El punto de partida es sencillo y efectivo. Karen y su familia se mudan a una zona exclusiva, un barrio residencial de alto nivel donde nada es casual. La llegada no transcurre en soledad: desde el primer momento son recibidos por un grupo de vecinos que los adopta sin vueltas y les abre las puertas de su mundo.
Ese mundo tiene reglas claras. Los anfitriones son adinerados, vivieron siempre en esa burbuja y sostienen un estilo de vida hedonista, hecho de cenas, excesos y una sociabilidad que parece no tener grietas. Para Karen y los suyos, entrar a ese círculo significa acceder a una vida que hasta entonces les era ajena, con todas las comodidades y el estatus que implica.
El problema aparece cuando esa fachada empieza a agrietarse. Debajo de la superficie perfecta del grupo se esconden secretos oscuros y una red de engaños que pronto pone en jaque a la recién llegada. Lo que comenzó como una bienvenida calurosa se transforma en una amenaza directa: según avanza la trama, esa maraña de mentiras llega a poner en riesgo la vida de la protagonista.
Origen holandés y base literaria
The Perfect Lie no es una producción original norteamericana, sino una serie de suspenso de los Países Bajos, basada en la novela The Dinner Club, un antecedente que le da al relato una estructura firme de misterio entre personajes que se conocen de hace tiempo.
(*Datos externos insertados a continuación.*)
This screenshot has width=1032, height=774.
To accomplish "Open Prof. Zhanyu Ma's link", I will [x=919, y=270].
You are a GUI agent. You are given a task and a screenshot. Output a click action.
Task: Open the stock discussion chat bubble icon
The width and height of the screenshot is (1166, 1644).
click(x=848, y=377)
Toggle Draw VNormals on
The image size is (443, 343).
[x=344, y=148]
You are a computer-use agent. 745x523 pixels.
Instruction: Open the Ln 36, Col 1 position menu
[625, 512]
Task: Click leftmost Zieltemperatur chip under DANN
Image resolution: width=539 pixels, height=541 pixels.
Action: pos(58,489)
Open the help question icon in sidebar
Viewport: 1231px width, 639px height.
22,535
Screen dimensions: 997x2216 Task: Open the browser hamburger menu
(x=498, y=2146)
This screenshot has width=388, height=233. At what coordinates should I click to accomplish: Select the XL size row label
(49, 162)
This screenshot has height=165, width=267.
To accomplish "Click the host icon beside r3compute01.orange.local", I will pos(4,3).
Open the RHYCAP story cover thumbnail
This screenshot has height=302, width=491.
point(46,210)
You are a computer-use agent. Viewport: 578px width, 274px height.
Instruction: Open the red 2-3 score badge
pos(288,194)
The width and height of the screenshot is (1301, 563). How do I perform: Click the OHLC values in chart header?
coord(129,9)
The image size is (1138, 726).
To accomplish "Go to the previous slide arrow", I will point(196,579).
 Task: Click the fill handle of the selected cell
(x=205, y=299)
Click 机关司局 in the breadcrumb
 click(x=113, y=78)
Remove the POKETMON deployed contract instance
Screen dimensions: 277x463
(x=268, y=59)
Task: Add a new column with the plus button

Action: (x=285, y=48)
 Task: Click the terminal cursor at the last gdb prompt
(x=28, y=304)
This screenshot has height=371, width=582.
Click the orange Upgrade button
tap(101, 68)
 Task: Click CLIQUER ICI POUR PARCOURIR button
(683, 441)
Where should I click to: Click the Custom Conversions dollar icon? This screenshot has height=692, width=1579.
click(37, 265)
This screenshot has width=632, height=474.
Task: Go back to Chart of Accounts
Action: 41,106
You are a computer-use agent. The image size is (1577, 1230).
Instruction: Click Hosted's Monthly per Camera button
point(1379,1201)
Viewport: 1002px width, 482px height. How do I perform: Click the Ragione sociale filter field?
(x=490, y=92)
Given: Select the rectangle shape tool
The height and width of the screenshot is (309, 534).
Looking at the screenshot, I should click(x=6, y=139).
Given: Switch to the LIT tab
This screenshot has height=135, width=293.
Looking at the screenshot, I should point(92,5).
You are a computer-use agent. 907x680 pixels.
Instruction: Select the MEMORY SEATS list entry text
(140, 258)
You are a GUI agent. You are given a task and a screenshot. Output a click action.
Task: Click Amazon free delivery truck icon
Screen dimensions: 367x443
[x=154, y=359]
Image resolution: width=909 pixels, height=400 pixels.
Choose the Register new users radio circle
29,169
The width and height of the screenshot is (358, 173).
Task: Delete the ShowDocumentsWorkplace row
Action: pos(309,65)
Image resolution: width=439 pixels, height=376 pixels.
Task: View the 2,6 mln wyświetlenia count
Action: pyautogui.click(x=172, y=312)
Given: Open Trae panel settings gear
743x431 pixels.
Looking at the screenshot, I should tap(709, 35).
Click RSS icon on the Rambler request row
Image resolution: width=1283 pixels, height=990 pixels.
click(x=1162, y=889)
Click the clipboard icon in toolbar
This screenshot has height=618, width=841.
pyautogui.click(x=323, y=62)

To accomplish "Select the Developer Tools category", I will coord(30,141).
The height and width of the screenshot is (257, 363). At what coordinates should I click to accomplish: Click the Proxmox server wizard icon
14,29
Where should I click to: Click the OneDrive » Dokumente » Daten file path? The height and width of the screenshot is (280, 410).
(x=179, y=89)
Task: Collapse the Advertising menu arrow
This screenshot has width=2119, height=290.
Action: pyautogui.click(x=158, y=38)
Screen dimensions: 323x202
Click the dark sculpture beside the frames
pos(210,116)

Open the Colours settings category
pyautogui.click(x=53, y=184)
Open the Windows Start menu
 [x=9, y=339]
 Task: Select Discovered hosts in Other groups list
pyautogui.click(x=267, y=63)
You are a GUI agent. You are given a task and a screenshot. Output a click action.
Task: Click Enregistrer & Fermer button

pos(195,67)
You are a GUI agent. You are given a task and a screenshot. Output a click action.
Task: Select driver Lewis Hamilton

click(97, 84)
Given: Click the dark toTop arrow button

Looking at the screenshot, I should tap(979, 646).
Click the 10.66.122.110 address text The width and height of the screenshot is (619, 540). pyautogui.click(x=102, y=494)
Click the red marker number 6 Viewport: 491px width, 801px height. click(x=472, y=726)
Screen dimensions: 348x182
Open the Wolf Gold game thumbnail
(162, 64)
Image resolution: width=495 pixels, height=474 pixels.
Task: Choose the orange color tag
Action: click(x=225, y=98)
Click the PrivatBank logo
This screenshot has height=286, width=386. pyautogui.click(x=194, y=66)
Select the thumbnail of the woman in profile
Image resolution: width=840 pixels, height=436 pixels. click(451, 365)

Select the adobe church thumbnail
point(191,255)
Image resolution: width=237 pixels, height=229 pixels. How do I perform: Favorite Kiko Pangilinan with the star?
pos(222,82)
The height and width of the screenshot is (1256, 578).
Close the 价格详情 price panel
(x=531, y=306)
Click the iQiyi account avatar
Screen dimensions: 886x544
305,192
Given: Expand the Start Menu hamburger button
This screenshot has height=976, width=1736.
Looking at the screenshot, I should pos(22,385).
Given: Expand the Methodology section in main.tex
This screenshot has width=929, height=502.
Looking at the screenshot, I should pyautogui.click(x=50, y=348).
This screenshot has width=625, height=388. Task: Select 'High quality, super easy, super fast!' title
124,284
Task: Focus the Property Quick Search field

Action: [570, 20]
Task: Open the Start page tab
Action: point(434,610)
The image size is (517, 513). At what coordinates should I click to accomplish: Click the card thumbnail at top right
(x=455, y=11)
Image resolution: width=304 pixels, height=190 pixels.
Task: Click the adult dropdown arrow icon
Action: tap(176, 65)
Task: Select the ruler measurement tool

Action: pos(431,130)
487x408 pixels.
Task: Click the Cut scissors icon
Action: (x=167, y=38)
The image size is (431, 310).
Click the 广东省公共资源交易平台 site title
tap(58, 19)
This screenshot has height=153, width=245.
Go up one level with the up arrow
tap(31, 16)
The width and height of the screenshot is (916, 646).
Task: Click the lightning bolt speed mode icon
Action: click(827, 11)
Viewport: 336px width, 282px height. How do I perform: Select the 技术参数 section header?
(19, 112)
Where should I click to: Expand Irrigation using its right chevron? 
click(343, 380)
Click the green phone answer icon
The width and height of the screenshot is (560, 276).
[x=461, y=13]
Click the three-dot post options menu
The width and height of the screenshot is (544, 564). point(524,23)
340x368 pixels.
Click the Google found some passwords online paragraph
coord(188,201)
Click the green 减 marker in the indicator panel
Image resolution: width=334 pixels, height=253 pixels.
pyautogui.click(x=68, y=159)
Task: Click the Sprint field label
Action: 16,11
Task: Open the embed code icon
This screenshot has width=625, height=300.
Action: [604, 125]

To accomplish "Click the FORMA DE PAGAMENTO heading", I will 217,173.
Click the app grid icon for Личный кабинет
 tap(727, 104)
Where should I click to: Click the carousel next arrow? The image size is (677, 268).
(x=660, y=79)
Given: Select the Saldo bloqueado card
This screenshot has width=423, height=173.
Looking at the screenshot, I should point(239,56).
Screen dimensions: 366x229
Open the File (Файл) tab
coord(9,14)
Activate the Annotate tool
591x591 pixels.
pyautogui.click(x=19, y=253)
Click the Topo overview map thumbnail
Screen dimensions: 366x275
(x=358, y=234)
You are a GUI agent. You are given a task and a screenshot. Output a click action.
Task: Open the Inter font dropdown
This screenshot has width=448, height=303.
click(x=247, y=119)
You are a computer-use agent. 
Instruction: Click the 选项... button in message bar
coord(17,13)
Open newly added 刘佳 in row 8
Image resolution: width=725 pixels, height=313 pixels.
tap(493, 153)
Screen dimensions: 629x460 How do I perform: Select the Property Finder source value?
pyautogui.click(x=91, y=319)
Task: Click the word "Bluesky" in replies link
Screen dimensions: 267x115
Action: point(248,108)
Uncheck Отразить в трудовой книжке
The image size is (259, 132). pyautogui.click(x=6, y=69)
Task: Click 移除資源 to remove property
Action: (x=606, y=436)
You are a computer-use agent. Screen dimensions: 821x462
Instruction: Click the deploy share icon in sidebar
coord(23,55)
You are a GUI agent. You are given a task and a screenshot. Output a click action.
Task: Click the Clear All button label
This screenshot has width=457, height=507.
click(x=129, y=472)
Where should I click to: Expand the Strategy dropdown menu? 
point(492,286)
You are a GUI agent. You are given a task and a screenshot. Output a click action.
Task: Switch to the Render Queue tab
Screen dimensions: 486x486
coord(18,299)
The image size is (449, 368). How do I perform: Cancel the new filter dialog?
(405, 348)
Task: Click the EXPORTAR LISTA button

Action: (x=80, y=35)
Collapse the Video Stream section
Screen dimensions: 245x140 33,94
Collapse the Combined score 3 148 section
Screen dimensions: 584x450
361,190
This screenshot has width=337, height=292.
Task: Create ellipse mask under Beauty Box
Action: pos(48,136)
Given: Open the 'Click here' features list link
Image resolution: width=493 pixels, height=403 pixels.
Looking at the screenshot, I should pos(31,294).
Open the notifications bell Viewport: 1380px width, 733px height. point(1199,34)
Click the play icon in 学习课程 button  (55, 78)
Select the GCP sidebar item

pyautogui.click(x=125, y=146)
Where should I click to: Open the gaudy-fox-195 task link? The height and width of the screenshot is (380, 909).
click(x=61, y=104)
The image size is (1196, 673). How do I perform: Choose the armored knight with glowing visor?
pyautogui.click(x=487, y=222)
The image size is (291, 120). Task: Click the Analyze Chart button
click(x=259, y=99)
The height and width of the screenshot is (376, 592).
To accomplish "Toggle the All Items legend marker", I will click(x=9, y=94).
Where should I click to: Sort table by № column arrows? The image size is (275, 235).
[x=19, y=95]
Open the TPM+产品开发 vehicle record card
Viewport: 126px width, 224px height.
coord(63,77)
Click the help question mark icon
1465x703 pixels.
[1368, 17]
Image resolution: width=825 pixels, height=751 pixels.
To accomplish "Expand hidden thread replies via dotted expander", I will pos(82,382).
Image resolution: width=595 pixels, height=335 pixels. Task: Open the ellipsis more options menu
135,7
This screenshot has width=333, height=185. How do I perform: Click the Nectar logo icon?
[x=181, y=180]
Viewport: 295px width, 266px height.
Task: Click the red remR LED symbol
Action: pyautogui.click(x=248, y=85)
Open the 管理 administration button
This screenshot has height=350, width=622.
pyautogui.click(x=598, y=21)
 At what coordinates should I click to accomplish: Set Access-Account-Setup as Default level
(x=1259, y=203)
La serie se sostiene sobre tres pilares reconocibles del género: una intriga que crece capítulo a capítulo, giros constantes que reacomodan todo lo que el espectador creía saber y una tensión dramática que no afloja. Ese combo, en las principales plataformas, suele traducirse en listas de lo más visto y conversación masiva. Con esta producción, ese circuito no se dio.
De hecho, el dato más llamativo es el contraste. La serie está entre las propuestas recientes de Netflix y llegó a figurar dentro del top 10 de la plataforma en la semana del 7 de septiembre de 2026, pero aun así no consiguió calar entre el público masivo hispanohablante, que la mantuvo fuera de su radar. Para quienes buscan un thriller europeo con giros bien ejecutados, es una opción disponible en el catálogo de Netflix que probablemente no aparezca en las recomendaciones automáticas de la pantalla de inicio.